Soar: Simulation for Observability, reliAbility, and secuRity
Presented by: Yan Zhai
Originally aired on July 5, 2022 @ 12:00 PM - 12:30 PM EDT
Tune in for a discussion on building a test bed for hundreds of Cloudflare services.
English
Engineering
Testing
Transcript (Beta)
Hello everyone. My name is Yan. I'm a system engineer at Cloudflare. Today I'm going to talk about SOAR, Simulation for Observability, Reliability, and Security.
This is a newly built testbed at Cloudflare and we feel it's interesting to share the experience and story with it, how we build it, and how we use it.
I will take questions at the end of the presentation and if I do not have time to answer all of them, they will be emailed to me and I'll answer them afterwards.
So feel free to send any of your questions and we will answer them afterwards.
So first of all let's look at the testing at Cloudflare.
As we know that Cloudflare is operating a massive edge network.
As of the fourth quarter of 2020, we already hosted more than 25 million Internet properties and we expand across 200 more cities and 100 more countries.
And we serve quite a bit of requests every day and intercept cyber attacks, a lot of them.
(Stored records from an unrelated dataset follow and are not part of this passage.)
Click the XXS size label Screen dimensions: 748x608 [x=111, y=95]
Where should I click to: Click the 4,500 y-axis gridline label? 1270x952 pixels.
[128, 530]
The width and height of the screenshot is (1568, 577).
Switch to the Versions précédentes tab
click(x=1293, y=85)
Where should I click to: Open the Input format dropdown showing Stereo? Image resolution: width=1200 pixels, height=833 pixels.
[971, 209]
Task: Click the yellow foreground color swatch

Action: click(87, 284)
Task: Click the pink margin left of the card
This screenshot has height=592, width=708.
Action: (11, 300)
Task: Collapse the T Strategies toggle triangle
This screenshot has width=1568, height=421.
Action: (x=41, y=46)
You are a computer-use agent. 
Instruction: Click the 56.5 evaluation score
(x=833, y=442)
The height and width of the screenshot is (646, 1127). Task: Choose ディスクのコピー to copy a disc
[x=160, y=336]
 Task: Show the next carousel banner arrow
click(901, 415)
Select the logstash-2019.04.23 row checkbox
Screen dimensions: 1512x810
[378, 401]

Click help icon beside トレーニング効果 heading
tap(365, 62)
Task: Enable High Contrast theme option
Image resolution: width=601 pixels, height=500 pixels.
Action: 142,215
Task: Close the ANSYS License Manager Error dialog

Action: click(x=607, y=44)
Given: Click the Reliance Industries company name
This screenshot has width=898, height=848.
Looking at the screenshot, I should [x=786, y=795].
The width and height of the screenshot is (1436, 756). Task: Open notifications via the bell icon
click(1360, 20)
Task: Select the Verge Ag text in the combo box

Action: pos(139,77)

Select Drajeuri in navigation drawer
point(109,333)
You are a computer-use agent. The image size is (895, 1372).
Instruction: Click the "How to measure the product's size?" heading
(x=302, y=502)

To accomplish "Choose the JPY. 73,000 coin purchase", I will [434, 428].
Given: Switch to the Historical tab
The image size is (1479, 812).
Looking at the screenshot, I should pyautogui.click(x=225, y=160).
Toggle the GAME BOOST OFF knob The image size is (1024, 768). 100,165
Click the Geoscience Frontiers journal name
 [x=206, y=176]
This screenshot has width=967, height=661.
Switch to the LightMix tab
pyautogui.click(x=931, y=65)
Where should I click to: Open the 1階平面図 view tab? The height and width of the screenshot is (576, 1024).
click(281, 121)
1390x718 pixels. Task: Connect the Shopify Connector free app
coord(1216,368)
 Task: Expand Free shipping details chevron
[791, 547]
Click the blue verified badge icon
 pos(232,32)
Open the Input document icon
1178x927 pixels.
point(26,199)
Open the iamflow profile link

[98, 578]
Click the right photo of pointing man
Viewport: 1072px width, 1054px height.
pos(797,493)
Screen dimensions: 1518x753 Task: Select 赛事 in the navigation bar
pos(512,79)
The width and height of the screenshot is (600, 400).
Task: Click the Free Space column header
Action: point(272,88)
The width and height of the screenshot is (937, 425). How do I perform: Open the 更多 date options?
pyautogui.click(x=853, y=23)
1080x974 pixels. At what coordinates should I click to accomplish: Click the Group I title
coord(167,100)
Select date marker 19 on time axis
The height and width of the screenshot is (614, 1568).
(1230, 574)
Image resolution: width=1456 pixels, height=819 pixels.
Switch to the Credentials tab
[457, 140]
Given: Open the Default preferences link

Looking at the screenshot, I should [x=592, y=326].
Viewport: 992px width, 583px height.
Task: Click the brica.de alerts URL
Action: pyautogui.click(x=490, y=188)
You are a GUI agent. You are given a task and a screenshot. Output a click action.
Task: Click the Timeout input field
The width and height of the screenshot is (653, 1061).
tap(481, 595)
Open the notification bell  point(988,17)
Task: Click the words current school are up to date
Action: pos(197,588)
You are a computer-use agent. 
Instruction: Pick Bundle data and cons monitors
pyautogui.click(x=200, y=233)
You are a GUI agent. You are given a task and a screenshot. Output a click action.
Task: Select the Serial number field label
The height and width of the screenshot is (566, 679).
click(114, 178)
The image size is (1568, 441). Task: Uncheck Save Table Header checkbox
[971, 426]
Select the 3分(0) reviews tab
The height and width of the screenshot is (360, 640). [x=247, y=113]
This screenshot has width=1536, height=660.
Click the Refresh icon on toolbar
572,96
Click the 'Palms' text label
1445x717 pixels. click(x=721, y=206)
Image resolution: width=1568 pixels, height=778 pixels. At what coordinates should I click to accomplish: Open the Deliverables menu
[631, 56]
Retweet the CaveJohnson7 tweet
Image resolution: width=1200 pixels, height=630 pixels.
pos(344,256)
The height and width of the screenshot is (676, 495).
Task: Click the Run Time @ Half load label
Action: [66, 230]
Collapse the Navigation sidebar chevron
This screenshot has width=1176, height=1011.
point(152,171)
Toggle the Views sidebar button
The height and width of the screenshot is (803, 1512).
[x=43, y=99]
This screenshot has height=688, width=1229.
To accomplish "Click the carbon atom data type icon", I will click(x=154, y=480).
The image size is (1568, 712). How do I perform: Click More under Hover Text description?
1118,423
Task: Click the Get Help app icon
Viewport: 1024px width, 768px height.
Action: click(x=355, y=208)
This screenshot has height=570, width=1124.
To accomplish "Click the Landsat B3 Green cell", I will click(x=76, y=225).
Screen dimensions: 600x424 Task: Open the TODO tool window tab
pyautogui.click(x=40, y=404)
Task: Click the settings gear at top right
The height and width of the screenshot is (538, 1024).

This basically means that there's no small error at our scale.
Anything that you did wrong, it could accidentally be magnified to a very large scale.
That's undesired. So we need to be very careful at testing.
Regarding the normal release of our products, so when we perform tests during these release cycles, usually the teams will first do their development stuff and test the things in their development environment.
And then they all use the CI pipeline to build the new release and test around some unit tests and integration tests.
And this then goes into a lab environment. This environment is our production grade environment that is dedicated to each of the teams.
So the team has a dedicated server to build their own further testing facilities for ensuring performance, ensuring reliability, and so on.
After the lab environment, we will take a step to deploy the new products into dogfooding datacenters.
These datacenters only serve Cloudflare internal employees. Our web browsing and stuff, they all go into those datacenters.
The dogfooding phase makes sure that Cloudflare will test all of their products before they are exposed to the customer.
And after the dogfooding, we move the products to a few canary datacenters.
These canary datacenters have a small number of servers, but with live customer traffic.
So there we observe if nothing bad happens, we'll start a slow process to release the new version into the rest of the world by tiers.
There are several tiers.
Lower tiers have less server and less impact. And tier one is the most critical datacenters that we have.
So this is a gradual process. Along this release cycle, one of the problems that we encounter here is dev and CI pipelines, you're fine when you run unit tests, integrity tests, but we need a better way to organize our lab.
In the past, it's dedicated to the team, each of the teams.
So each team exclusively owns the resources there. They can build what they like.
But it turns out this is not very efficient as the team grows. Cloudflare is growing fast.
So a number of teams definitely outpace the lab environment.
And we need to find a way to make it more efficient. And if we do not do a proper lab testing, then there will be problem because dogfooding and canary tests, when not, they are just serving live traffic.
So there is no guarantee that they can cover as much as of the code pass.
That can be a potential problem. So we do not want to have any issue when we have decided to release to the rest of the world.
And recently, well, not recently, but we have more and more products that start to have datacenter specific configurations.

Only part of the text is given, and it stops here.